Problem description:
List every line in the listing that contains the string "resolution", matching case exactly.

(Input records begins)

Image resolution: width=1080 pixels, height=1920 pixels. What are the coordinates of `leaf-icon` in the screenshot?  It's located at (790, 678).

(Input records ends)
(Input records begins)

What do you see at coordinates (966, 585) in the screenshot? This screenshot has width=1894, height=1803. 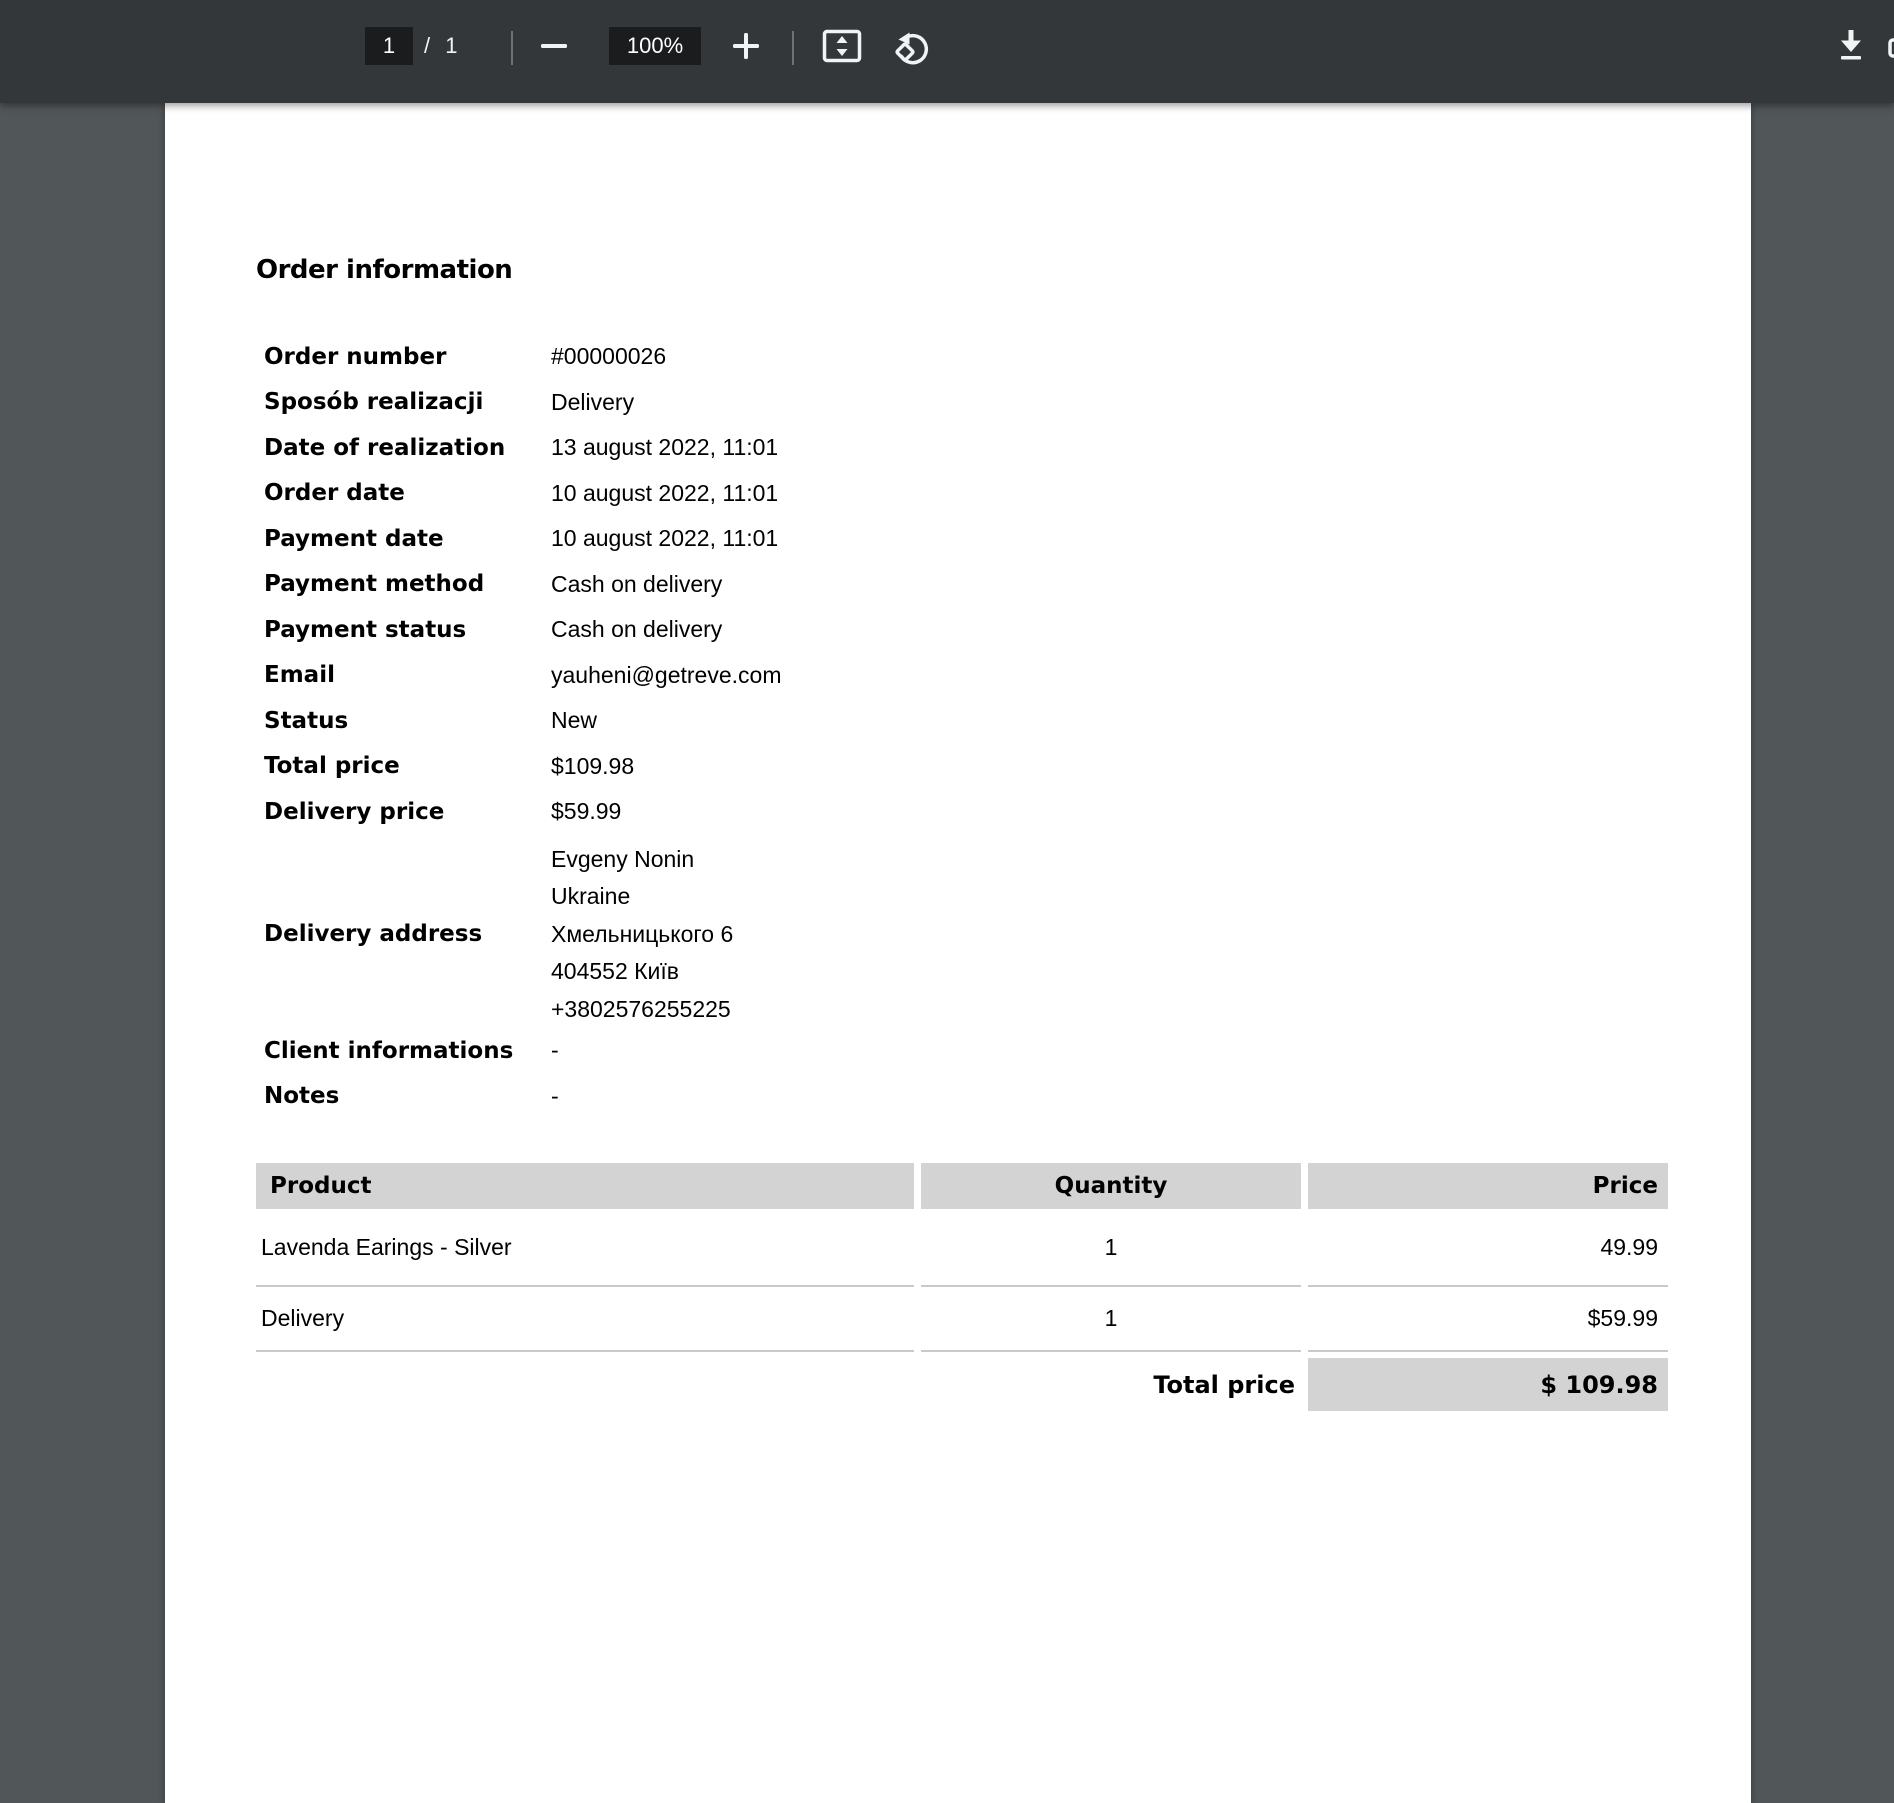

(Input records ends)
(Input records begins)

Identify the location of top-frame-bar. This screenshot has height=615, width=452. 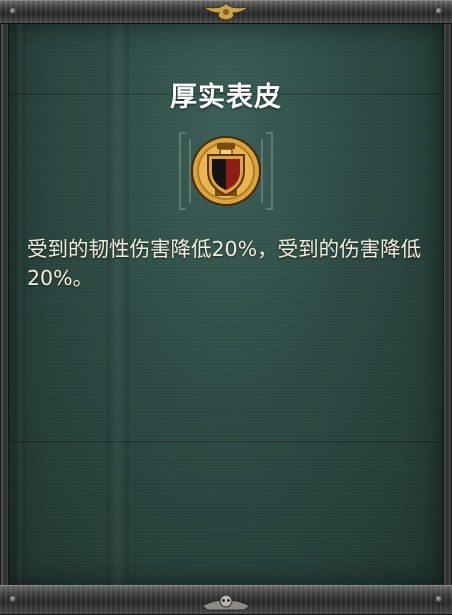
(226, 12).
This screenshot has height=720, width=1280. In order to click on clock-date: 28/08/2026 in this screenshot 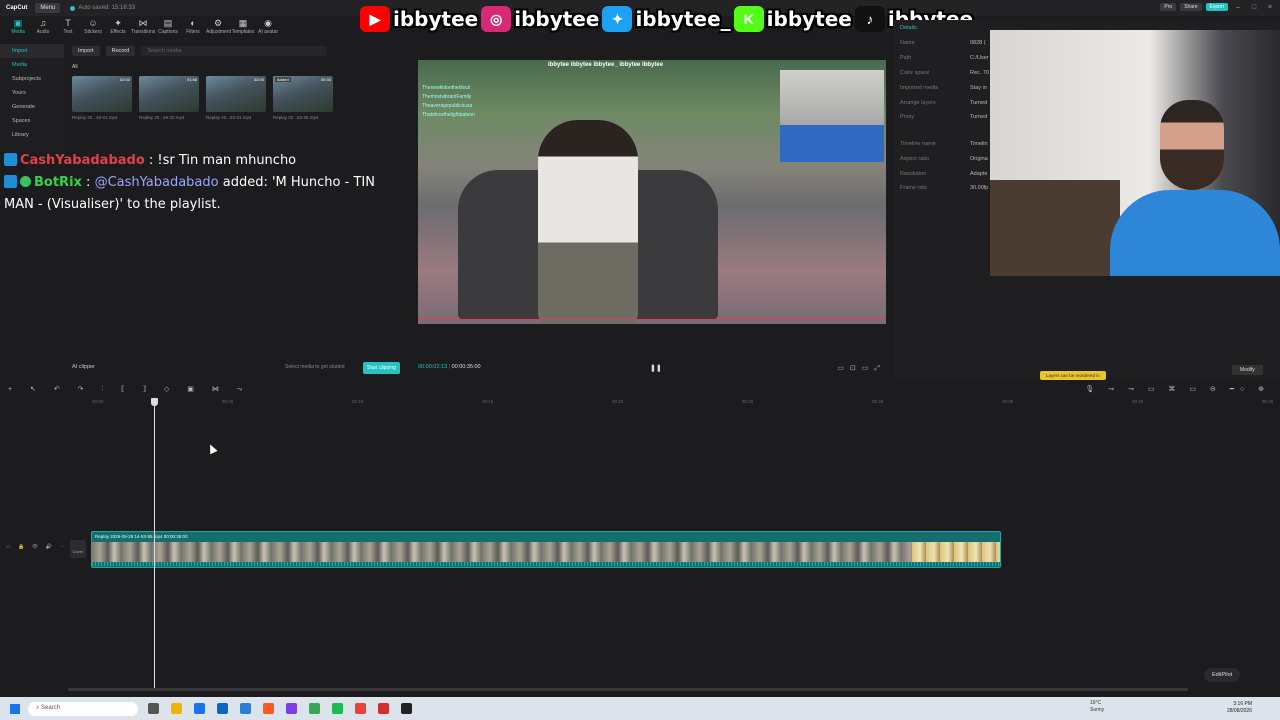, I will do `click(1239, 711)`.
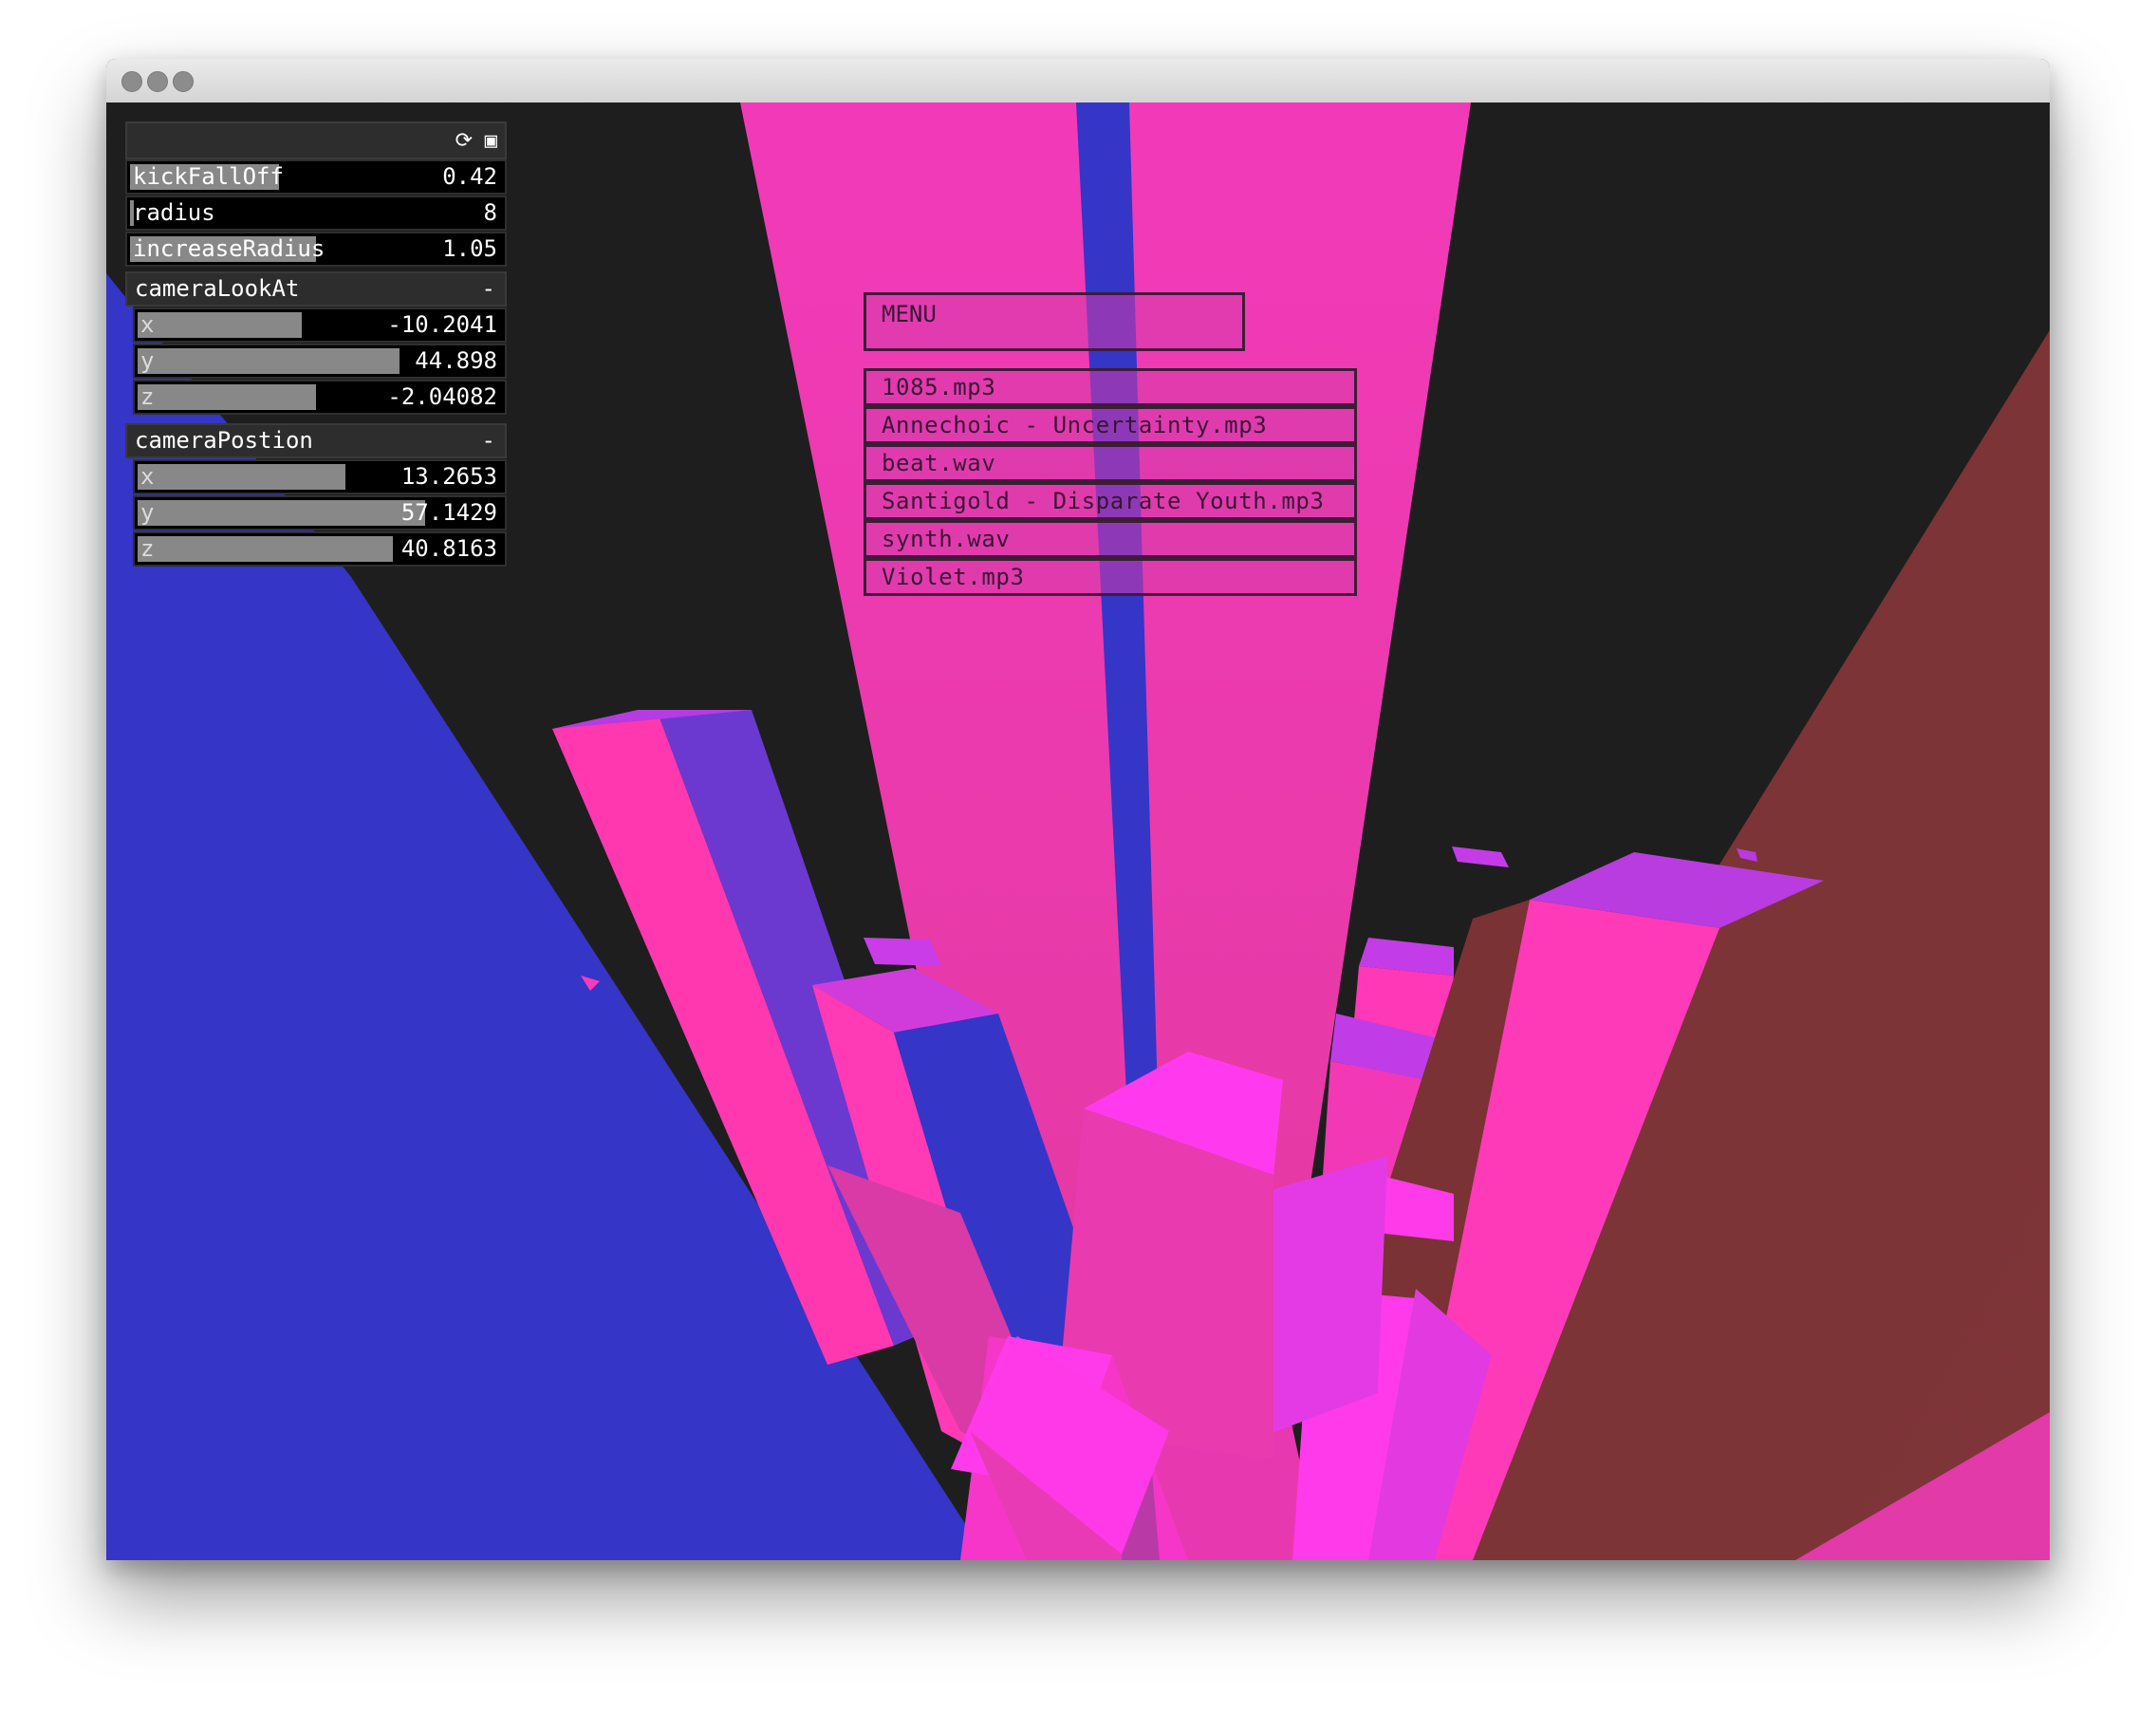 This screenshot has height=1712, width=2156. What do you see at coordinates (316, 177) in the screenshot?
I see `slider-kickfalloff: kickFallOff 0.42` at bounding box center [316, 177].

(Input records ends)

Task result:
Image resolution: width=1080 pixels, height=1920 pixels. What are the coordinates of `leaf-icon` in the screenshot?  It's located at (790, 678).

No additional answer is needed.